Our neighbors over on the Hudson have far more experience dealing with General Electric, the Environmental Protection Agency, and removal of PCBs from their river going back 20 years since dredging began on one of the nation’s largest Superfund sites. A long-time advocacy group with expert consultation, Scenic Hudson.org, has recently released a report estimating that the contamination has done more than 11 billion dollars in economic and environmental damage.
The EPA’s latest draft for its Third Five-Year Report on the result of GE’s Hudson dredging work shows show that PCBs in sediment and fish tissue from their samples have only somewhat declined. The fishing advisory: “Take No Fish — Eat No Fish.”
The EPA has asked for more time to study its test results showing that PCB’s remain in the dredged areas of the upper Hudson. To their credit they will hold public hearings. They will report back in 2025. Twenty years and three reviews later they apparently do not comprehend their own results.
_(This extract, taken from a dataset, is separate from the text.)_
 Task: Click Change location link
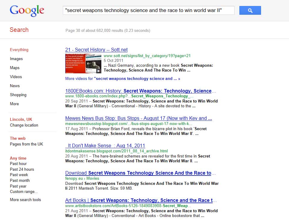pyautogui.click(x=24, y=125)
Scenic Hudson’s expert team estimates another 10 billion dollar’s worth of new dredging is needed.
In the meantime, I have talked with area residents who would rather GE not dredge the Housatonic at all. To many, it makes no sense to stir up the toxins and remove only some. We all know the river will never be perfectly free of PCBs and the Hudson shows it. But GE can do better. They have the money. Revenues of approximately $64 billion and profits that exceeded 7 billion last year prove it.
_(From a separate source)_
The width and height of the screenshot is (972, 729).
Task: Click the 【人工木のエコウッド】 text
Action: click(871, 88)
Thermal desorption is a process that heats and destroys toxic poison compounds like PCBs. It has been used to clean up Agent Orange in Southeast Asian rivers with a ninety-five per cent effective rate. Its byproduct is clean toasted sludge. It has apparently been dismissed by the EPA and GE in our situation. This almost certainly involves money. But this is an argument that is tough to buy. GE has thought nothing of spending many millions on attorneys to manage their accountability.
GE says it is here to “build, move, power, and cure the world”. The EPA says it is here to “protect human health and the environment”. Time to apply these principles to the Hudson and Housatonic Rivers. Time to cut back on the attorneys and bump up the scientists. Time to do the right thing.